Identifiability Analysis of Linear ODE Systems with Hidden Confounders

The presented paper, authored by researchers at the University of Melbourne and the University of California, San Diego, provides an in-depth exploration of the identifiability of linear Ordinary Differential Equation (ODE) systems that incorporate hidden confounders. The principal aim is to extend the current understanding of identifiability in these systems beyond the field of fully observable systems.

Identifiability is a crucial preliminary step in making robust causal inferences from ODEs, which are extensively used to model dynamic systems across various scientific fields such as physics, biology, and economics. While identifiability is extensively researched in fully observable systems, the presence of latent variables introduces significant complexity to this problem. This paper addresses this gap by presenting a framework to analyze the identifiability of linear ODE systems with hidden confounders.

The authors explore two primary scenarios within this framework. The first involves systems with independent latent confounders, where the evolution of these confounders follows predefined functional forms. They propose that identifiability can be determined when latent transformations like polynomial expressions of time are considered. In particular, they place emphasis on how identifiability is influenced by augmenting the observable system with additional parameters to account for the latent confounders.

The second, more complex scenario generalizes the first by introducing causally interdependent latent confounders, whose causal structures are captured by Directed Acyclic Graphs (DAGs). In these systems, the authors articulate a novel identifiability criterion leveraging the system's structure and the dynamics imposed by DAGs. They provide thorough analyses of systems under varied observation conditions—be it continuous or discrete, across single or multiple trajectories.

An interesting methodological contribution of this work is the transformation of systems with hidden confounders into equivalent fully observable systems. By doing so, they enable the application of existing identifiability results for standard homogeneous linear ODE systems. This approach allows for the derivation of identifiability conditions based on whether the augmented system, now devoid of latent variables, spans the full state space.

The authors support their theoretical findings with simulations, which substantiate their proposed identifiability conditions. The simulation results show that correct parameter estimates are often sensitive to the underlying structural assumptions being met. For instance, the presence of DAG in latent variables ensures distinguishability of system trajectories, emphasizing the importance of correctly modeling latent dependencies.

The implications of this work are vast, affecting both the theoretical understanding and practical applications of ODE systems in modeling causality. The theoretical contributions provide a foundation for designing estimators in latent ODE models, potentially influencing experimental designs in fields where controlled intervention on latent variables is possible.

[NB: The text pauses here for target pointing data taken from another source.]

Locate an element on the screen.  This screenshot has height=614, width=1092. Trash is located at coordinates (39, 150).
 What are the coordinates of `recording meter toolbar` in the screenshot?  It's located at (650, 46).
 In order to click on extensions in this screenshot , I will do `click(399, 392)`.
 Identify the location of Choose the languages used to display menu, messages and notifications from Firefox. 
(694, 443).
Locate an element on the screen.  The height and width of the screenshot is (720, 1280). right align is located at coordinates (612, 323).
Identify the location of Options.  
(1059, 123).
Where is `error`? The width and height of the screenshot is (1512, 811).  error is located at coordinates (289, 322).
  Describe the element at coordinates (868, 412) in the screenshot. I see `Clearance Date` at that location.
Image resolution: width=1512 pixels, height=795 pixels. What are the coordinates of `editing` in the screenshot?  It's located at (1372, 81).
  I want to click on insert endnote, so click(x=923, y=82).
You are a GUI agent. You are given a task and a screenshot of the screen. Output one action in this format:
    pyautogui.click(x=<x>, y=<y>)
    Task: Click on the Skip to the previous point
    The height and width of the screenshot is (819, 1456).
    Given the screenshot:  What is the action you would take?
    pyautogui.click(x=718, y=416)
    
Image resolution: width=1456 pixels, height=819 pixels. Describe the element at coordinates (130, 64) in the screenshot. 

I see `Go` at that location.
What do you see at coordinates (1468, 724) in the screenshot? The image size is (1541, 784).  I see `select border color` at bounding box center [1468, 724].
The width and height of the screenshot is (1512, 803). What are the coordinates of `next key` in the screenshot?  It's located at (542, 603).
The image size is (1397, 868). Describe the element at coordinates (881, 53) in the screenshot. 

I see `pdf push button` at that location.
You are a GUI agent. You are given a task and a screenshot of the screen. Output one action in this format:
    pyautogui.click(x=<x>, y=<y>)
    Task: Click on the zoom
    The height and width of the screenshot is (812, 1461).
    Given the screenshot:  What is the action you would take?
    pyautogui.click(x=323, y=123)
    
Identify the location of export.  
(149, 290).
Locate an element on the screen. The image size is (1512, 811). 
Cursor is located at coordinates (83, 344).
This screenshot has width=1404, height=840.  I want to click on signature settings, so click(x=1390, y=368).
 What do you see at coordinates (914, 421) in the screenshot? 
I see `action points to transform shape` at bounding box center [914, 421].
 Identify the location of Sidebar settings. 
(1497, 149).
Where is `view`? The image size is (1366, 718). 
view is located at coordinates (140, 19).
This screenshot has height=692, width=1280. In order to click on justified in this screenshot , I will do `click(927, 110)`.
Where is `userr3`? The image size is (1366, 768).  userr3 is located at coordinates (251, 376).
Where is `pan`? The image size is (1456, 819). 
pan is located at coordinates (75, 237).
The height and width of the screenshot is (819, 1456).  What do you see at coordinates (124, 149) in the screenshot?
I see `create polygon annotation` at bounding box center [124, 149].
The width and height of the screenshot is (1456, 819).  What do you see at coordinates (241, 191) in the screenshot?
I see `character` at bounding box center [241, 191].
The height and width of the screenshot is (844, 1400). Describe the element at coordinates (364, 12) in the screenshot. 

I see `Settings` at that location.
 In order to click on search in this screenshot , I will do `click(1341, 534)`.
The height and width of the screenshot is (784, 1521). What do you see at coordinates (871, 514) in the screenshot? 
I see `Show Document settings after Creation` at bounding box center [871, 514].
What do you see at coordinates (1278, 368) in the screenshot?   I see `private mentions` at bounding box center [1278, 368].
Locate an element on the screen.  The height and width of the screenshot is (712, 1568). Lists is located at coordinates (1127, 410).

Practically, these results could be instrumental in improving the estimates of dynamic models in various applications where unobservable dynamics play a critical role.

This work elegantly bridges a significant gap in the identifiability of ODE systems with hidden confounders, offering a methodology that promises to enhance the reliability of causal inferences in dynamic systems. Future directions may extend this work to nonlinear systems or stochastic differential equations, further broadening the impact of these findings in the field of causal inference.